§ **Aim of the task**
Turn the data running from the line that contains "The height and" through the line that contains "Given: Select the Hand pan tool" into a Markdown table with the columns Row and Line, one row per line, skipping blank lines. Leave the pictures out.

— Start of Records for the task —

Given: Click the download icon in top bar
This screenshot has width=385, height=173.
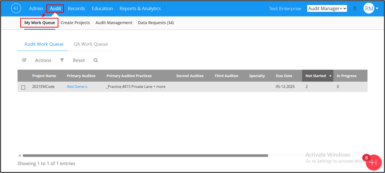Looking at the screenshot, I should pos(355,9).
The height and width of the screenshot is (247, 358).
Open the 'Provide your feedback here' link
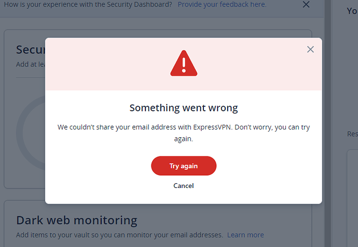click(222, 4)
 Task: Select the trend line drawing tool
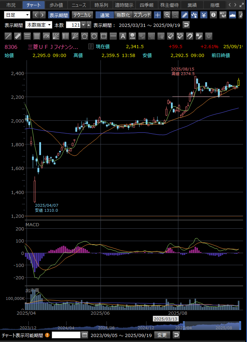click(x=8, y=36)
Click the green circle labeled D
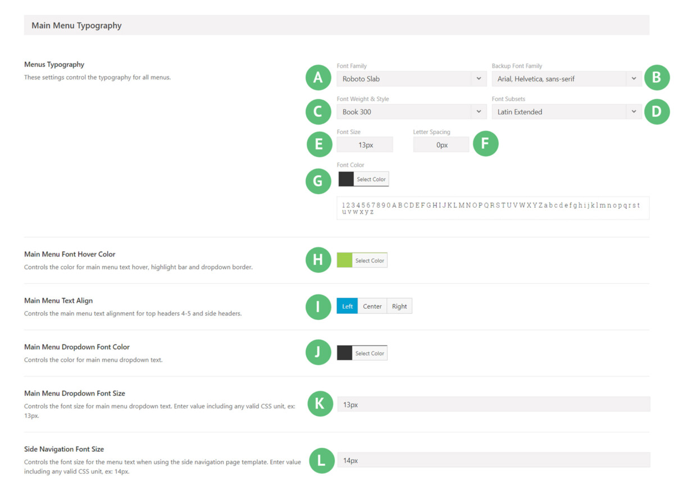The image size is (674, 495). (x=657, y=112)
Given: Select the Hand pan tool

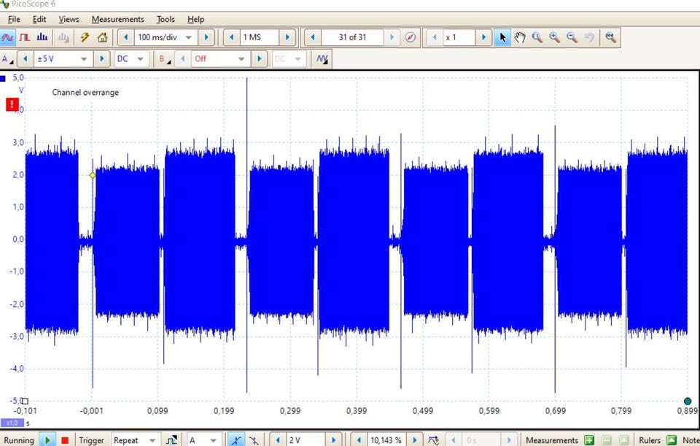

— End of Records for the task —
— Start of Records for the task —

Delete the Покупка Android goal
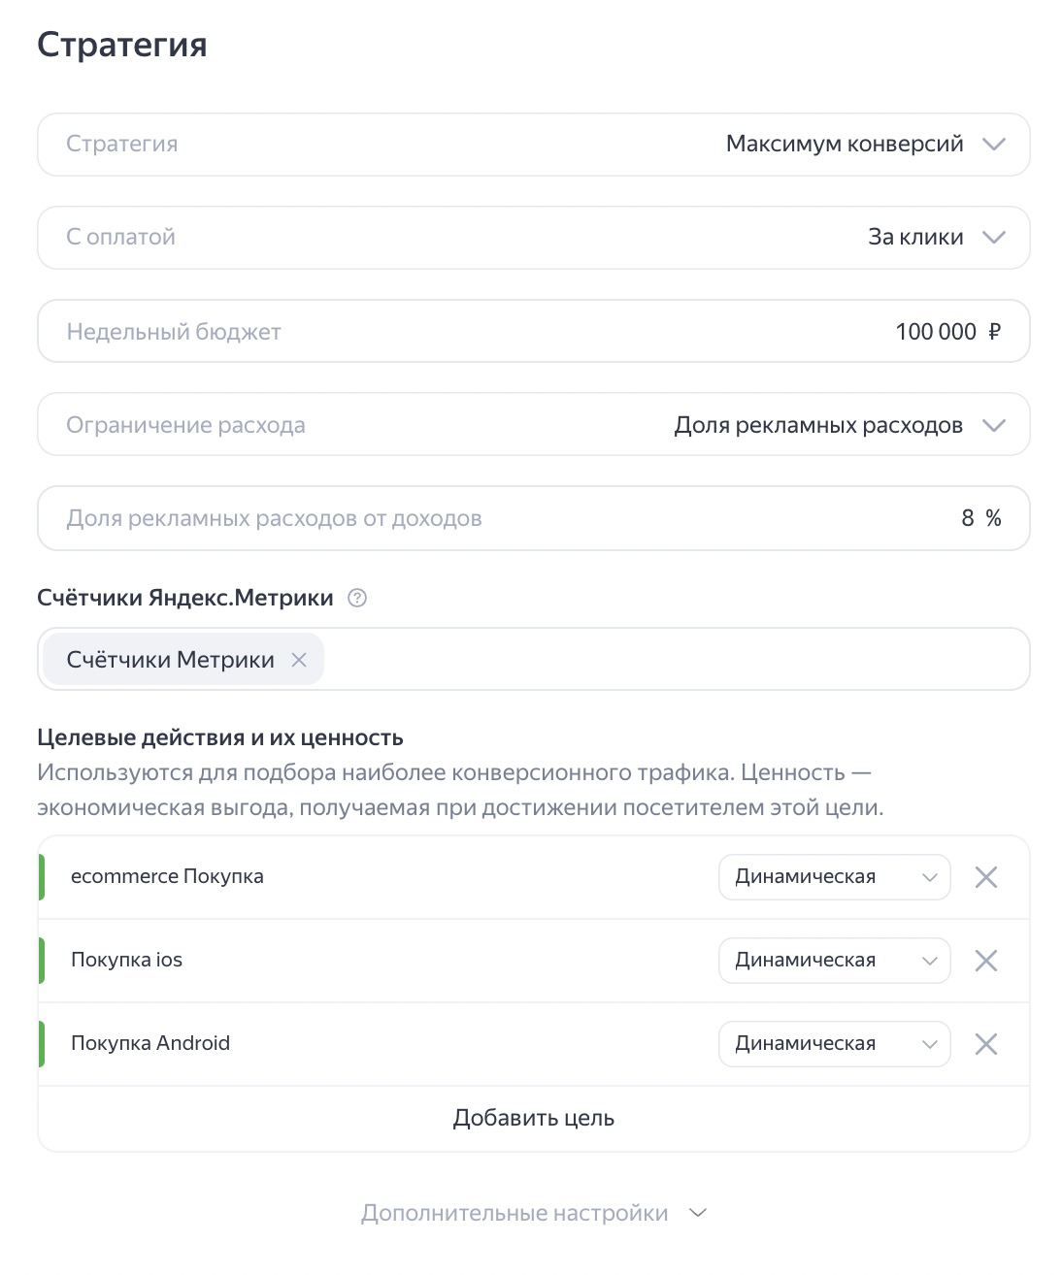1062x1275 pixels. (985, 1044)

— End of Records for the task —

§ **Answer for the task**
| Row | Line |
|---|---|
| 1 | The height and width of the screenshot is (247, 358). |
| 2 | Open the 'Provide your feedback here' link |
| 3 | click(222, 4) |
| 4 |  Task: Select the trend line drawing tool |
| 5 | click(x=8, y=36) |
| 6 | Click the green circle labeled D |
| 7 | The image size is (674, 495). (x=657, y=112) |
| 8 | Given: Select the Hand pan tool |